#### Exercise objective:
Rewrite the entries from the start of the entries up to and including the line with "[x=40, y=314]", changing "Where should I click to" to "Where do I click to". Keep every other part of those lines the same.

Stored data entries
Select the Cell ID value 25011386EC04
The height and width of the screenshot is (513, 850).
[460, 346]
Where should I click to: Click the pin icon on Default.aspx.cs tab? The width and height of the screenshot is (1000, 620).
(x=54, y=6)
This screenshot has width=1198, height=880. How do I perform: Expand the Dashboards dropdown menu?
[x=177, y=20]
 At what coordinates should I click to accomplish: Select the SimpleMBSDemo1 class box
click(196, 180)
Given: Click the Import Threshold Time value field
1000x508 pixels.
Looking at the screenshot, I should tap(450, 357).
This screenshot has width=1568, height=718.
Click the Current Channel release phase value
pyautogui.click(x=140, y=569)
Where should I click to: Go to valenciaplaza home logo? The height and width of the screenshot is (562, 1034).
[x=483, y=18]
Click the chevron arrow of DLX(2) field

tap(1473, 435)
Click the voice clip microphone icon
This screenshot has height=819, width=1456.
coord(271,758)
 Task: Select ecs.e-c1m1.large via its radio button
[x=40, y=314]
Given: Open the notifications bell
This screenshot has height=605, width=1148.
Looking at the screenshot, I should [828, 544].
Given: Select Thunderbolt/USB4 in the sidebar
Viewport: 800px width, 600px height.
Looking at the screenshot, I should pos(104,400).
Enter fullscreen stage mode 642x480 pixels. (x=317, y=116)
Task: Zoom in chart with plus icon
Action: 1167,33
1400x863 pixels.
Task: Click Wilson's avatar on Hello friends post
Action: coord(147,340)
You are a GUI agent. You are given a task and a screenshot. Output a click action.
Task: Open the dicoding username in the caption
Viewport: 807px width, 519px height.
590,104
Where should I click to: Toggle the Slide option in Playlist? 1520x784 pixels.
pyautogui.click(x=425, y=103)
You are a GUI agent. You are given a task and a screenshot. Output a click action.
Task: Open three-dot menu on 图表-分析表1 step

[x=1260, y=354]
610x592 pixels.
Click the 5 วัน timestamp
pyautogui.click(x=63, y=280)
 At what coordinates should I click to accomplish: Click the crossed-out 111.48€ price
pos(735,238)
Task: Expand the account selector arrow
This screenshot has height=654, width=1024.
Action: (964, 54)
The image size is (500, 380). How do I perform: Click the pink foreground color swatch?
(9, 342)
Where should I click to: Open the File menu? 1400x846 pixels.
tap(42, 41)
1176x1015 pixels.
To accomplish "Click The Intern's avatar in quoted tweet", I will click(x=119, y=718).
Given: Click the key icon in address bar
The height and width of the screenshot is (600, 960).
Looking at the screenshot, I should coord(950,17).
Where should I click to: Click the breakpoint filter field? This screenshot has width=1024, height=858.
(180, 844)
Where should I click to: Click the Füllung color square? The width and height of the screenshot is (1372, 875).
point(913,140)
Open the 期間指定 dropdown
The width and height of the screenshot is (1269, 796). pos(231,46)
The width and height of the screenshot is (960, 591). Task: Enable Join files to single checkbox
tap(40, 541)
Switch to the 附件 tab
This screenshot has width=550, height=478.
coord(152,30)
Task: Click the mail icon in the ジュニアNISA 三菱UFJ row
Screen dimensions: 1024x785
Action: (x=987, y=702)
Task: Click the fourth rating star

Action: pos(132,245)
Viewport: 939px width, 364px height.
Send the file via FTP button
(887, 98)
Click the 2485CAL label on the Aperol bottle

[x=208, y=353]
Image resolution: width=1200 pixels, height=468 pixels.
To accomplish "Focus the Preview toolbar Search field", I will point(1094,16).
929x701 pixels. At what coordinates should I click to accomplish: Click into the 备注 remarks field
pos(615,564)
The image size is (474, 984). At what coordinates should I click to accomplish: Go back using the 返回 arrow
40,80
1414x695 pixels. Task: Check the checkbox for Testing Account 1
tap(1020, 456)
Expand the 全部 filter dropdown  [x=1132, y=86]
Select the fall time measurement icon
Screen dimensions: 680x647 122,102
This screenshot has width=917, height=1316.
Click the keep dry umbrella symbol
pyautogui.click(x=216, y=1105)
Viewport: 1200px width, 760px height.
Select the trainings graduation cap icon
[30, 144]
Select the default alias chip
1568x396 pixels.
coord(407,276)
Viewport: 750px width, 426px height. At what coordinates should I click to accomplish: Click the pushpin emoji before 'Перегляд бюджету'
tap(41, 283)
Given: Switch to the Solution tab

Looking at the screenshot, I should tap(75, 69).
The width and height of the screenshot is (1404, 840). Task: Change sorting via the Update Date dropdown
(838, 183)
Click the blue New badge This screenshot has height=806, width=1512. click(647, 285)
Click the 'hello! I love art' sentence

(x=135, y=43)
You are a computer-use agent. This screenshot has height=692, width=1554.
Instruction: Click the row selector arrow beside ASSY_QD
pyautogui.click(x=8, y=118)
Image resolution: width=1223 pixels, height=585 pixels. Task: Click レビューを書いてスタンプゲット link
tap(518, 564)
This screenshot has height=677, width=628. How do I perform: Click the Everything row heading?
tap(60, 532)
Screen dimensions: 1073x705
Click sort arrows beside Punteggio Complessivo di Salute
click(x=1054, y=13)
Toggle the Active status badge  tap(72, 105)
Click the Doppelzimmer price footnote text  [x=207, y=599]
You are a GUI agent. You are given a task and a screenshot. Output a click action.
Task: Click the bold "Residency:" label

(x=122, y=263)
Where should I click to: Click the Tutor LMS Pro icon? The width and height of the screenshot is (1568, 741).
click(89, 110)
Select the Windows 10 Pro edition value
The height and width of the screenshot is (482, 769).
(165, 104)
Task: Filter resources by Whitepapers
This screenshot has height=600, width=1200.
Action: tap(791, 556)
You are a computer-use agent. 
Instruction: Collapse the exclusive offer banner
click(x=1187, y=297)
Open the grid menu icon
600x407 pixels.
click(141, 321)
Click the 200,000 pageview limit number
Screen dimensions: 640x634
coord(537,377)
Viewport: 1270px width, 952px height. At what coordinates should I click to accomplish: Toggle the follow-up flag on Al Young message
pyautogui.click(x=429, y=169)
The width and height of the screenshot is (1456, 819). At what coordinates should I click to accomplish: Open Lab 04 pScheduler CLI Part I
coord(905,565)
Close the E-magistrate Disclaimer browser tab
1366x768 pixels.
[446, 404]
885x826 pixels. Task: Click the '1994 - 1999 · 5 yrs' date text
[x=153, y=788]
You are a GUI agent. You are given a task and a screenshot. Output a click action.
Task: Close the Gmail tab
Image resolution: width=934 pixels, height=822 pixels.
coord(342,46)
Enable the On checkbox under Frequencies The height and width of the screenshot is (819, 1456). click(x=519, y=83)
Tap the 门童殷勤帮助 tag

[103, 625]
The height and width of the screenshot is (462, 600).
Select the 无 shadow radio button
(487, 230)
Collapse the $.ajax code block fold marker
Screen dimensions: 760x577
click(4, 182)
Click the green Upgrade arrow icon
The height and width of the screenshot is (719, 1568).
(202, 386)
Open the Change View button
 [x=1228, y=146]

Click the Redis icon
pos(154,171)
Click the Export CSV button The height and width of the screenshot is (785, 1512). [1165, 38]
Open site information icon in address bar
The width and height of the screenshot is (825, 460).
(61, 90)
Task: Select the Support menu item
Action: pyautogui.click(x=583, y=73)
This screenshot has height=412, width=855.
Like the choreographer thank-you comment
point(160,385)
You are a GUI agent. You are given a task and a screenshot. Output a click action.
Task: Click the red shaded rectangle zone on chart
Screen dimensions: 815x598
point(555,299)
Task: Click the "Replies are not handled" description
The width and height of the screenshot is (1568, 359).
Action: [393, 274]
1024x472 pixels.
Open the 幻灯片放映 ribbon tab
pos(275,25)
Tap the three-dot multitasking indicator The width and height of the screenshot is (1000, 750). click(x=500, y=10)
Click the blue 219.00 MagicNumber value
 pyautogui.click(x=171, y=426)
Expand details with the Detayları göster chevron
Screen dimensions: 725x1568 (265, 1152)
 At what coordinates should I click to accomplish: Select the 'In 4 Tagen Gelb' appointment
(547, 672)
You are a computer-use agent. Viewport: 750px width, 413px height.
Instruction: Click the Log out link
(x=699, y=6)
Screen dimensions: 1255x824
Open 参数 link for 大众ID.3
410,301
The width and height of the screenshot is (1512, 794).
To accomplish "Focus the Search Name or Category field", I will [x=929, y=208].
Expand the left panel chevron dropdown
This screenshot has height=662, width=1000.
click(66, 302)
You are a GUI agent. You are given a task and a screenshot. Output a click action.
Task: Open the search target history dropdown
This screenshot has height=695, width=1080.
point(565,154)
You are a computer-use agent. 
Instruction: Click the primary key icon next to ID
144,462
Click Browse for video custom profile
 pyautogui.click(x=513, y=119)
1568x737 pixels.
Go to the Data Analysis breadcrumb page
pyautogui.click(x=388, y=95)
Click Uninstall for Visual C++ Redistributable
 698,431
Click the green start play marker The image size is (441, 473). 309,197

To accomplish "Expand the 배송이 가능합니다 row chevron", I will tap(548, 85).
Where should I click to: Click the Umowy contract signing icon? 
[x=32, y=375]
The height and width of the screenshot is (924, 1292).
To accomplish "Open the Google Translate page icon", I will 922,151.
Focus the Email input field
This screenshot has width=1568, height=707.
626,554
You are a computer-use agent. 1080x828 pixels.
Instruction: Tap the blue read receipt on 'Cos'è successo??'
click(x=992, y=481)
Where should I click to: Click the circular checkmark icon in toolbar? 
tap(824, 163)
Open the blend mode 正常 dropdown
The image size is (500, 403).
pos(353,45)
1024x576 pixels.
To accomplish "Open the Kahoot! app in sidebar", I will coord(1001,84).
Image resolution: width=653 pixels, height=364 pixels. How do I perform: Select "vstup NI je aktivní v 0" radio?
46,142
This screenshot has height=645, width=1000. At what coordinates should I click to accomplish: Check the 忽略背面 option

#### Correct result:
Select the Cell ID value 25011386EC04
The height and width of the screenshot is (513, 850).
[460, 346]
Where do I click to: Click the pin icon on Default.aspx.cs tab? The width and height of the screenshot is (1000, 620).
(x=54, y=6)
This screenshot has width=1198, height=880. How do I perform: Expand the Dashboards dropdown menu?
[x=177, y=20]
 At what coordinates should I click to accomplish: Select the SimpleMBSDemo1 class box
click(196, 180)
Given: Click the Import Threshold Time value field
1000x508 pixels.
Looking at the screenshot, I should tap(450, 357).
This screenshot has width=1568, height=718.
Click the Current Channel release phase value
pyautogui.click(x=140, y=569)
Where do I click to: Go to valenciaplaza home logo? The height and width of the screenshot is (562, 1034).
[x=483, y=18]
Click the chevron arrow of DLX(2) field

tap(1473, 435)
Click the voice clip microphone icon
This screenshot has height=819, width=1456.
coord(271,758)
 Task: Select ecs.e-c1m1.large via its radio button
[x=40, y=314]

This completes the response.